Jason Rader, Datalink’s chief security strategist, thinks the increased concern from companies related to IT security has to do with the high-profile breaches that have occurred in recent years and the resulting fallout for some of the biggest names in retail, healthcare and entertainment. In fact, a heightened risk of security breaches was cited by 65 percent of survey respondents as being the most important factor impacting their IT investment decision, followed by stricter compliance/regulatory mandates which were cited by 43 percent of respondents.
“That’s what scares probably your average CISO and certainly the boards of organizations that feel like they’ve done their due diligence and yet there are still folks who they respect who are ending up on the front page,” said Rader.
Although the threats posed by cyber intrusions are certainly not a new phenomenon to corporate America, Rader said the likely reason that more organizations consider IT security a bigger critical threat today than they did just two years ago is that many of them probably felt they had cybersecurity under control.
“From two years ago to today, the threat has continued to be a problem and the people who thought they had it sorted out are finding out that they didn’t,” said Rader. “We’re also moving from that perimeter-based approach to security… we’re well-ingrained in trying to move away from just putting all of our protection on the perimeter and we’re actually doing detection, as well as response more than we classically would have thought about it and that requires kind of a rework of the way the entire ecosystem within the organization works. We’ve pretty much figured out there’s no way you’re going to stop every infiltration from getting into your network. What you’re going to have to do is make sure you can detect and mitigate that risk after you’ve detected in a far more efficient manner.”
Rader believes the IT industry is currently in the midst of a transformation when comes to security. “You can’t really approach security like you approach IT projects, for example, because security is one of these things that’s not a project.
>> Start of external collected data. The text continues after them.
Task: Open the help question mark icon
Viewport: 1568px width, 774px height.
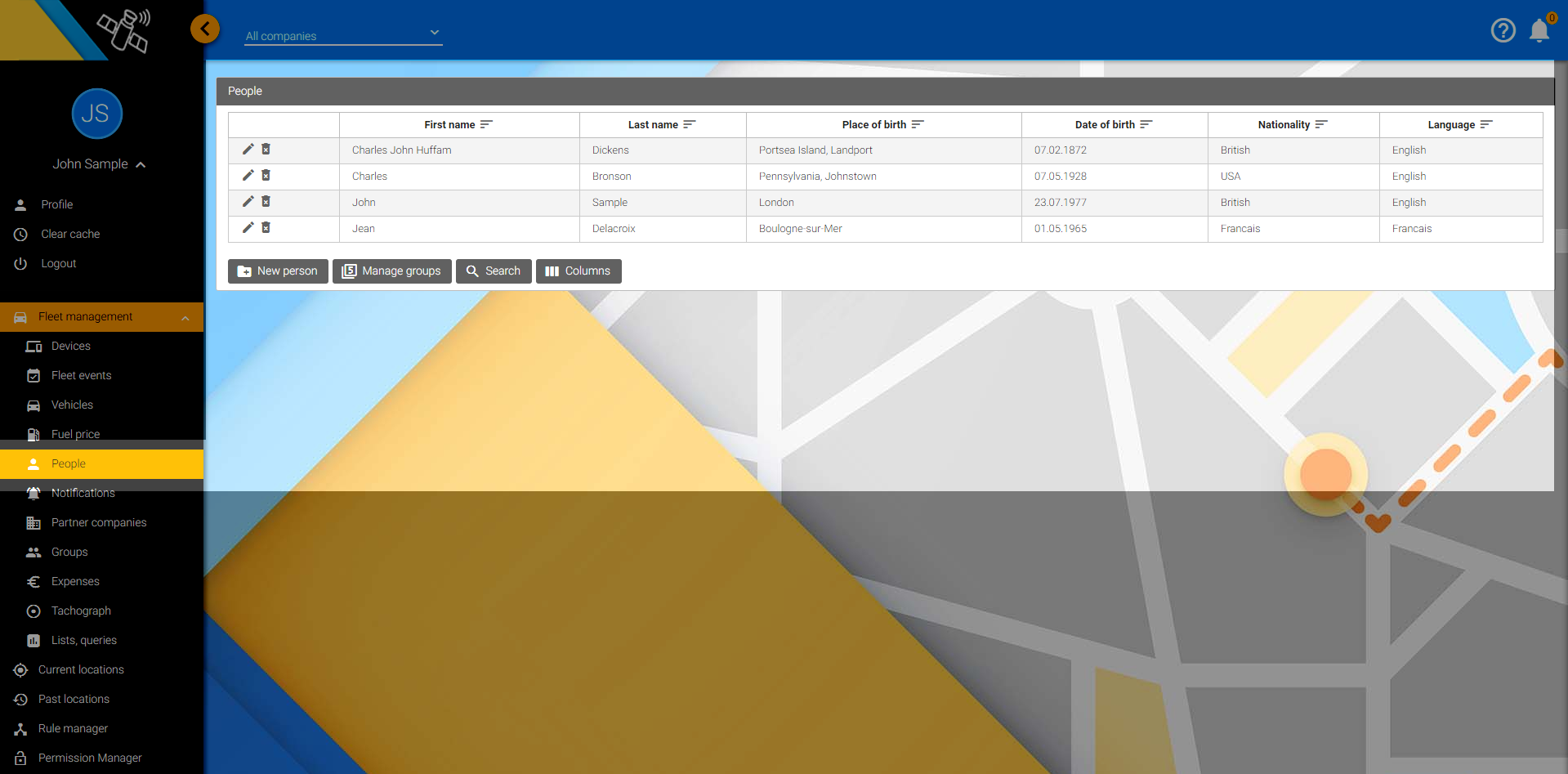Action: coord(1503,30)
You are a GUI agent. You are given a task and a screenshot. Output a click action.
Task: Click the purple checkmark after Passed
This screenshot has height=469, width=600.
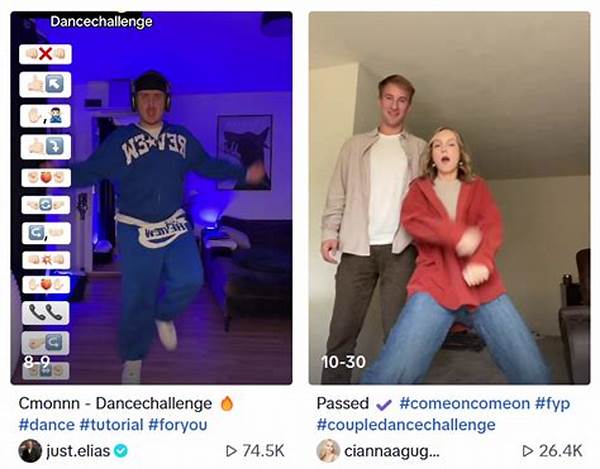(384, 404)
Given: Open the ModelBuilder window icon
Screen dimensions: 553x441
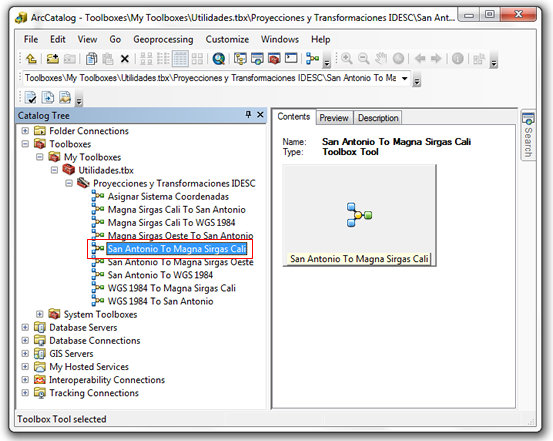Looking at the screenshot, I should point(312,59).
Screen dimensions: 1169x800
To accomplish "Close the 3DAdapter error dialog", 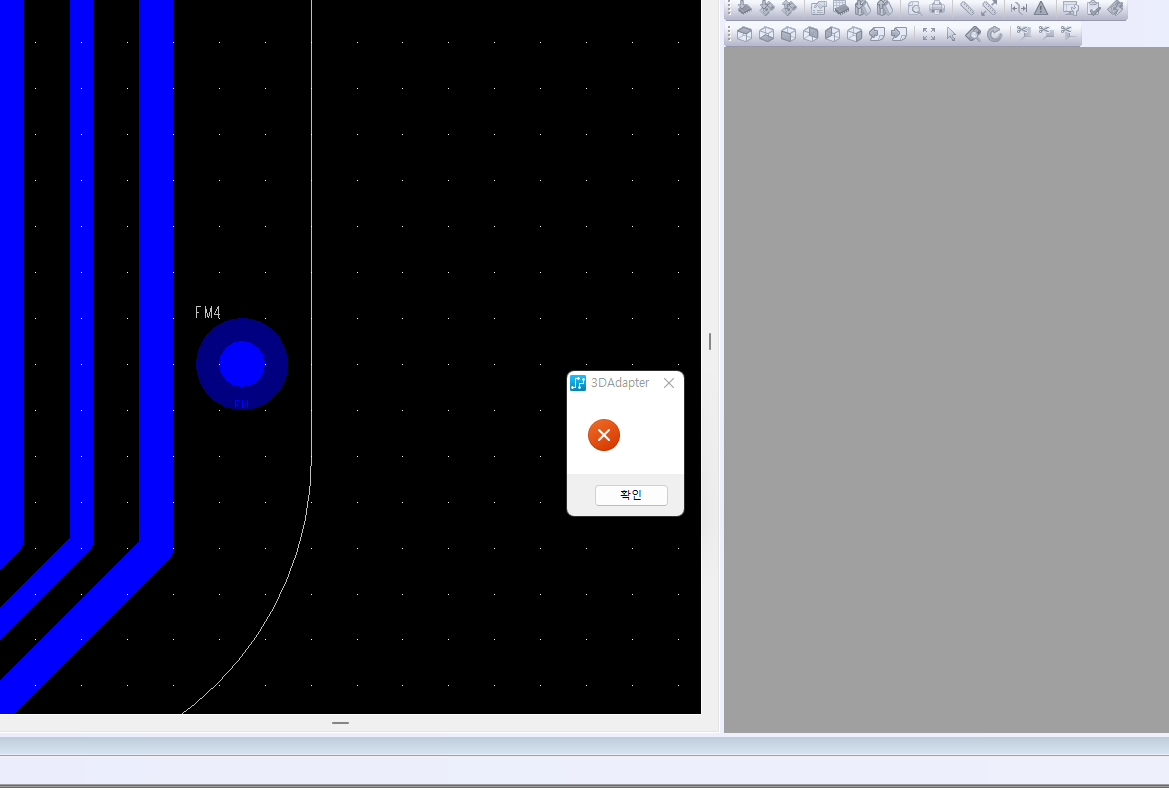I will tap(669, 383).
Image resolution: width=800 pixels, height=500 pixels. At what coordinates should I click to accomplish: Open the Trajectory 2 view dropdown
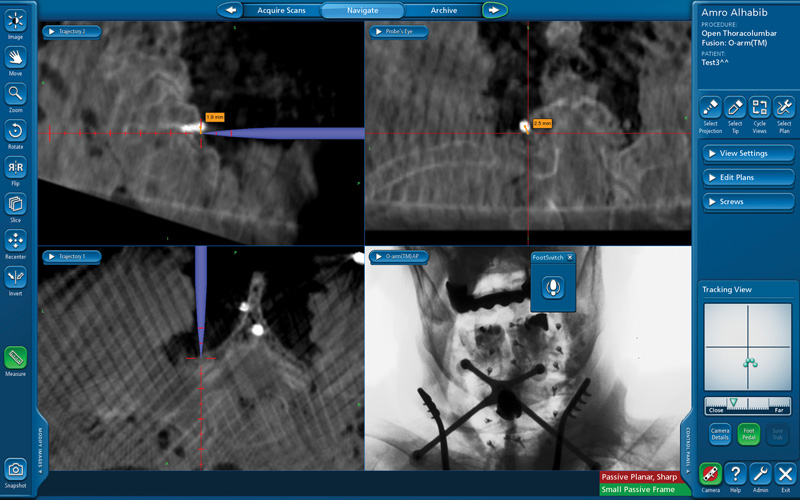71,32
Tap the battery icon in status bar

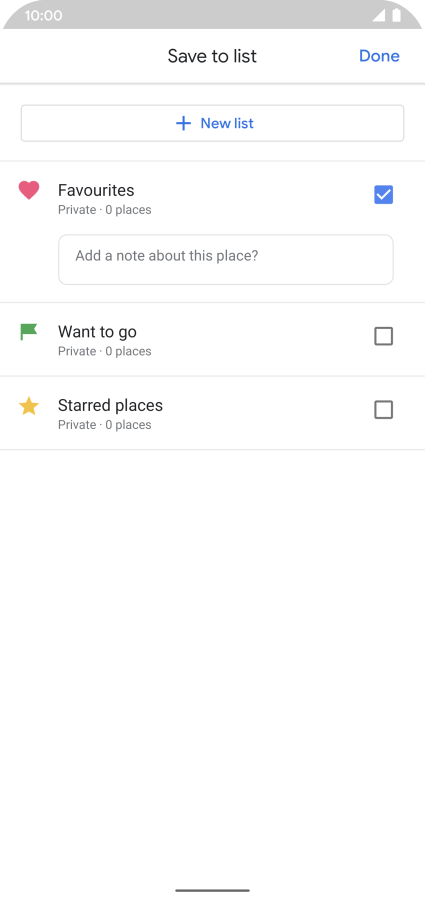click(396, 15)
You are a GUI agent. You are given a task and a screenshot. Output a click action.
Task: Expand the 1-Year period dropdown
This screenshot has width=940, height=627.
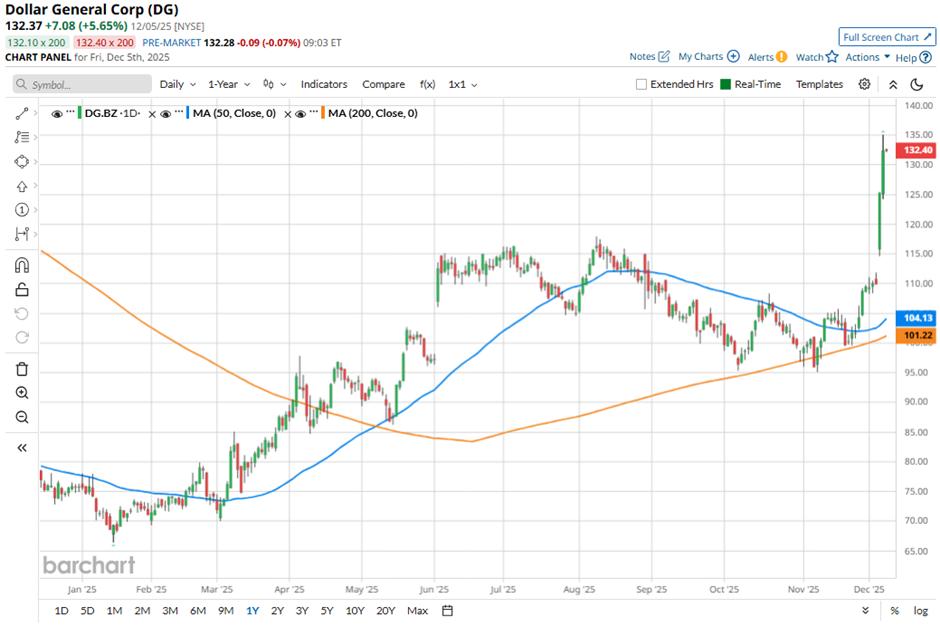click(229, 85)
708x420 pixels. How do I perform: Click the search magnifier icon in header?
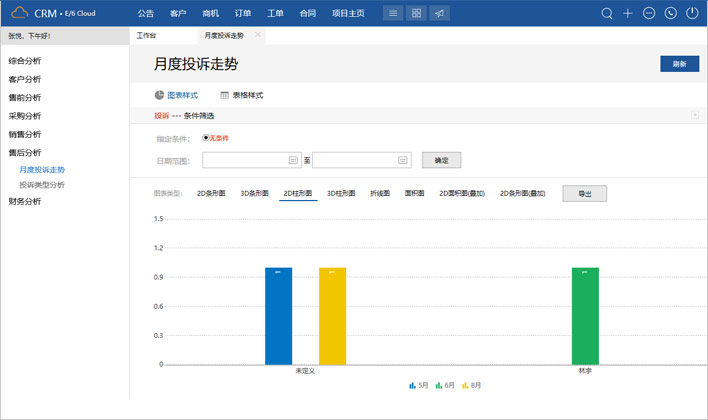click(x=607, y=14)
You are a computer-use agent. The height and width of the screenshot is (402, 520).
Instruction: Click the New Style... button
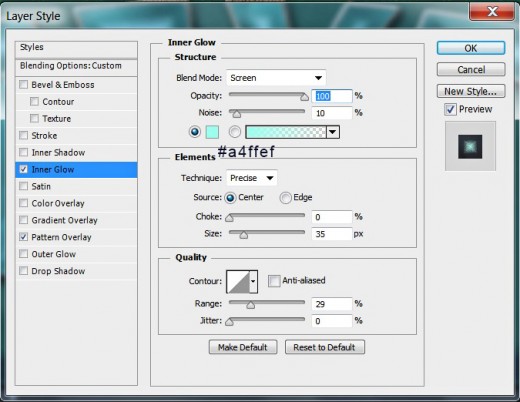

I’ve gone into organizations where they were like, ‘Oh, security, we did that last year’ and certainly that was a long while ago but it’s not a situation where we can buy all of the gear we need to support security this year and that will be the last of that capital expenditure,” he said.
However, much like their counterparts in physical security, Rader said that IT security professionals have to “get out of the darkroom and into the boardroom” meaning they have to learn to speak the language of the businesses they are involved with rather than just throw statistics at their executive leadership team to prove how well they’re performing their job.
“There are a lot of operational metrics security practitioners use in the physical security and technical security realms that are completely meaningless to the business. Nobody cares how many viruses were eradicated with virus scans, nobody cares how many spam emails you quarantined, etc,” said Rader. “What they want to know is how is security promoting the business, how is it helping us mitigate risk and unfortunately, there aren’t a lot of brilliant metrics that are meaningful across every organization.”
While technology solutions are still obviously an important part of an organization’s cybersecurity risk mitigation strategy, Rader said many companies have started to realize that educating and training their employees about the dangers that can lurk online and in their inbox, as well as putting good policies and procedures in place is as important, if not more so, than deploying technology.
“You could put the latest and greatest, the best stuff in the world from a technology perspective in place and then somebody who clicks a link, on purpose, and says ‘yes’ to whatever certificate errors pop up are still allowing people to get inside the castle walls and then, at that point, it’s a detection problem which your company may or not be capable of detecting,” said Rader.